I’ve met some like-minded friends at church – none of us wants to pay school fees. But then this isn’t your average church or state school. Only last week I was sitting with all the middle-class parents, including designer-clad Russians and Italians, in a circle at Sunday school, when an Oscar-winning actor walked in with his wife and two children.
Everybody pretended they hadn’t seen the Hollywood A-lister and continued to sing the “Hello, It’s good to see you” song before introducing ourselves.
He didn’t really need an introduction of course, but by the time he said his name and had got to grips with the song booklet, we had launched into: “Father Abraham had many kids, many kids had Father Abraham, You are one of them, and so am I, so let’s all praise the Lord”.
It’s a song that I have to tell Lola to stop singing when we’re out in public: I worry that it makes us look like we’re from a cult.
By the time we got to cutting out a Jesus figure and sticking coloured pom-poms on it, the Oscar-winning actor had become the elephant in the room.

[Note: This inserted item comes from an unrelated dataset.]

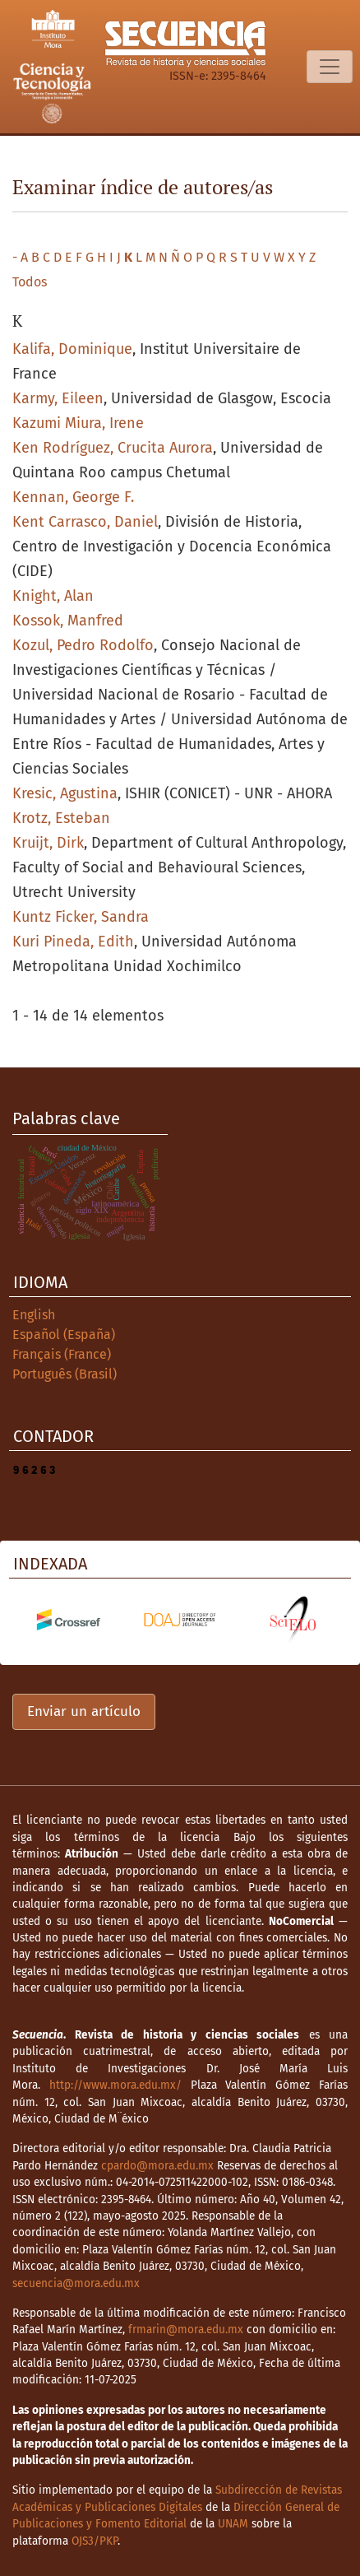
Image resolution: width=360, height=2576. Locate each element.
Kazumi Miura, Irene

Then I thought to myself: what the heck is he doing here? Surely he doesn’t need to be here to get his kids into this church school, like some of the congregation? He must be religious! And indeed he is, I later found out, via Google.
Ok, I have to drag myself out of bed with a toddler and a baby, and sing child-friendly religious songs at 9.30 on a Sunday morning. But it’s not like I have anyone at home to chew the fat with or join me for a leisurely read of the Sunday papers. A trip to the church’s playgroup is a welcome break from childcare. And surely this is better than a price tag of more than £100,000 each to get them both privately educated until the age of 11.
Now, after three years of attendance, I really look forward to going and catching up with the people I’ve met there and feeling part of a community. I finally get the form for the vicar to sign – and they check my church attendance. All is good. It’s no guarantee, but I pray to God that she gets in.